The most questionable aspect of Gabriel's analysis concerns his assessment of the human costs of war. The figures are as follows:
Fighting |
Israelis killed |
Arabs killed (approximate) |
Israeli-Arab ratio |
Israel v. PLO in south Lebanon |
25 |
1,400 |
1:56 |
Israel v. PLO in Beirut |
88 |
1,000 |
1:11 |
Israel v. Syria |
255 |
2,000 |
1:8 |
Total |
368 |
4,400 |
1:12 |
Perhaps as a result of miscalculating the Israeli:Arab kill ratio (on p. 182) to Israel's extreme disfavour, Gabriel makes the magnitude of Israeli casualties a major theme. Given the above ratios, it was hard to agree with the author that the PLO "fought extremely well" (p. 152) and that the Israelis sustained "heavy casualties" (p. 152) against it. How does Gabriel conclude that the Israelis "did not take a heavy toll of PLO fighters" (p.166), much less that "the Israeli Defense Forces appears to have suffered disproportionately far more casualties ... than did the PLO" (p. 167)?

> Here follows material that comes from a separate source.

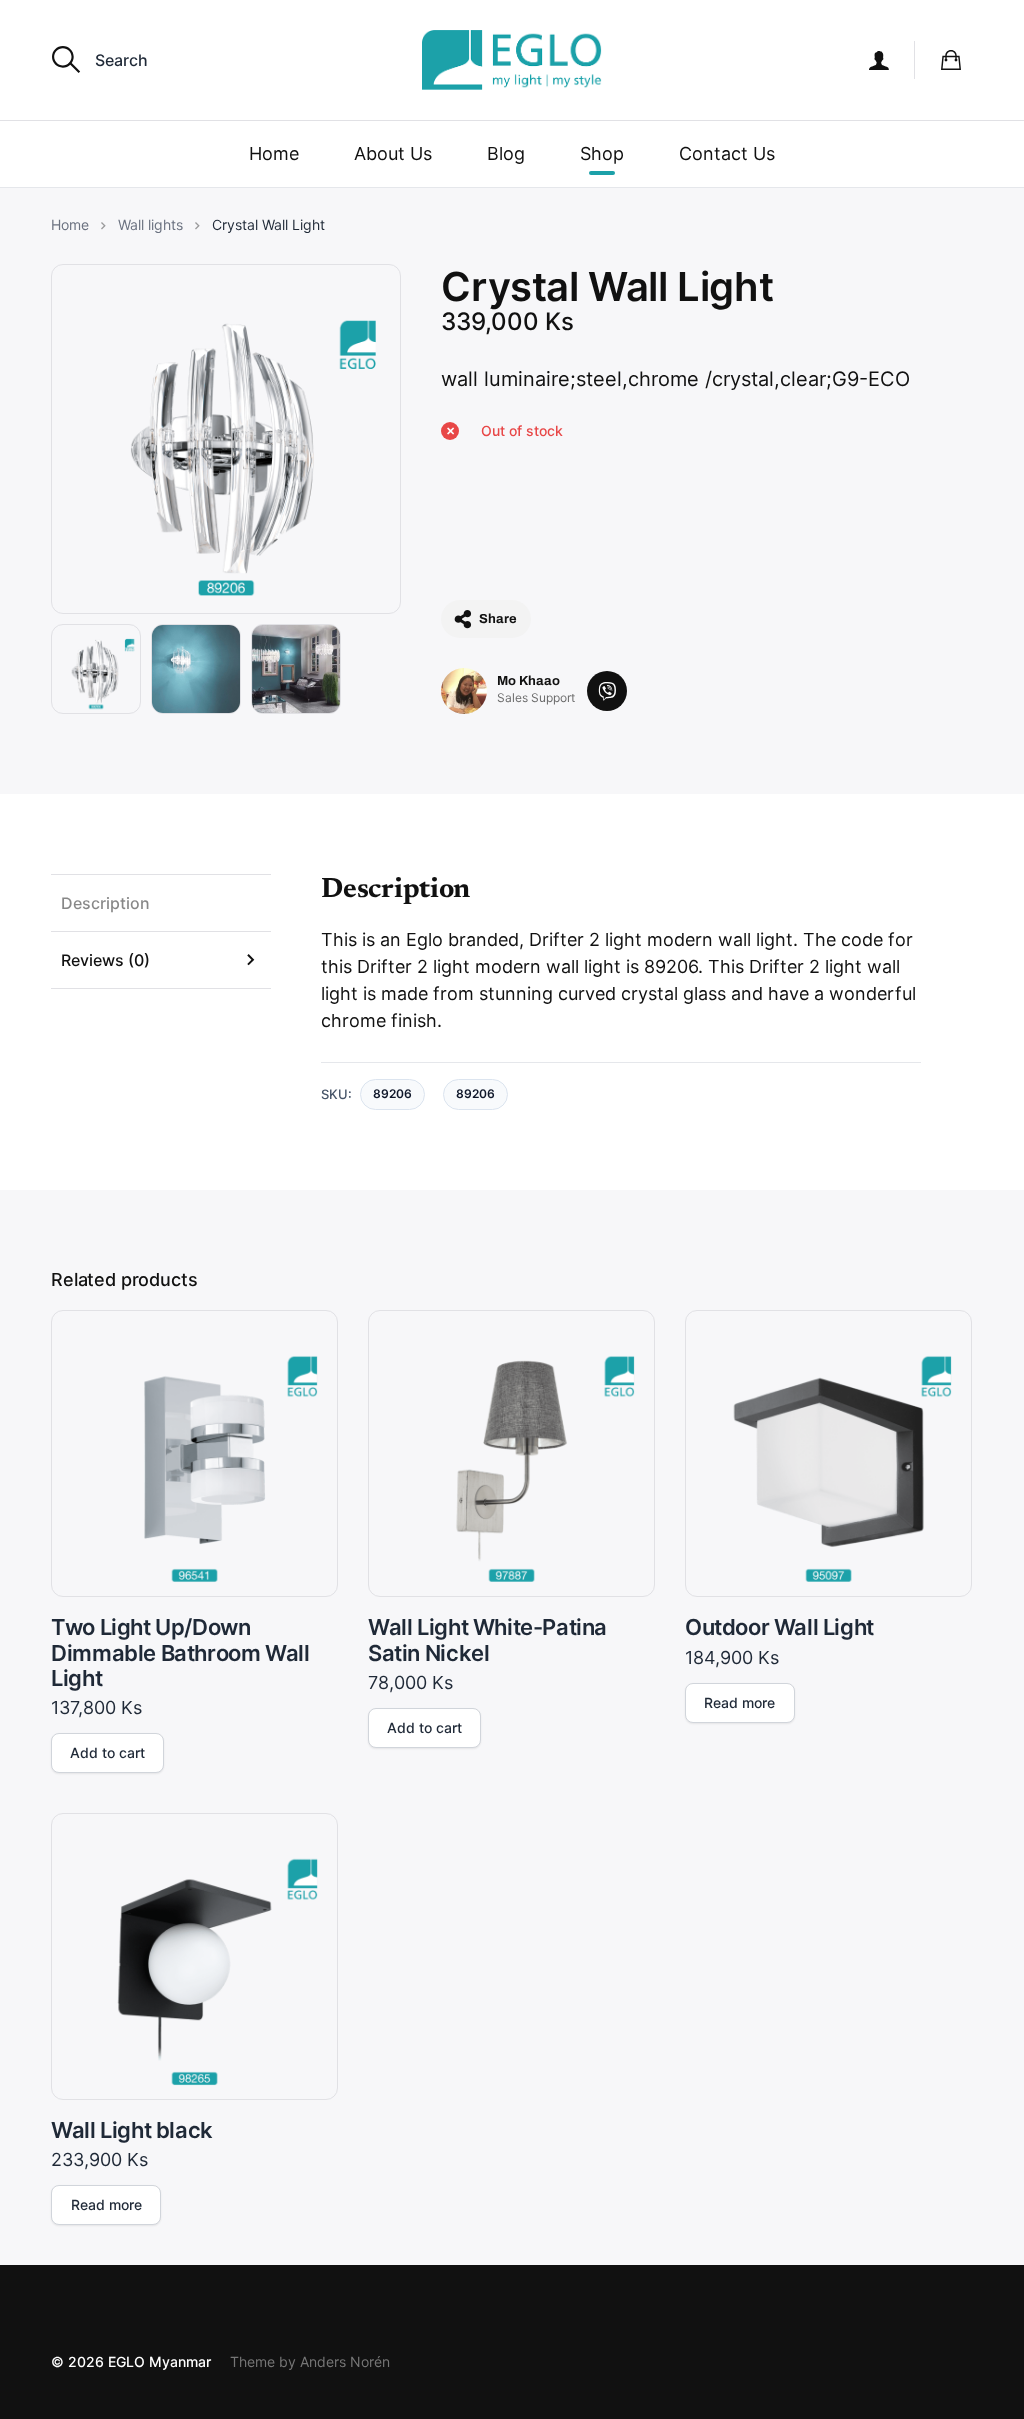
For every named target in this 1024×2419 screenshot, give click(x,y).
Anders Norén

Such odd assertions epitomize the problems that confront even the most careful accounts of Arab-Israeli fighting: because information comes so predominantly from Israel, the warfare is viewed through an Israeli perspective. In Operation Peace for Galilee nearly every assessment—moral, economic, political, military—concerns Israeli performance. Although perhaps inevitable, this does have the unintended effect of distorting conclusions.
Politically one of the most complex conflicts of our times, Operation Peace for Galilee and its aftermath remains a topic of contention in Israel and a source of anguish in many Arab countries. There are no profound lessons yet to be drawn from the war and final statements are premature. In the interim, the three books under review provide the best basis for judging what has happened until now and what it means.
* And someone I went to kindergarten with in Belmont, Mass.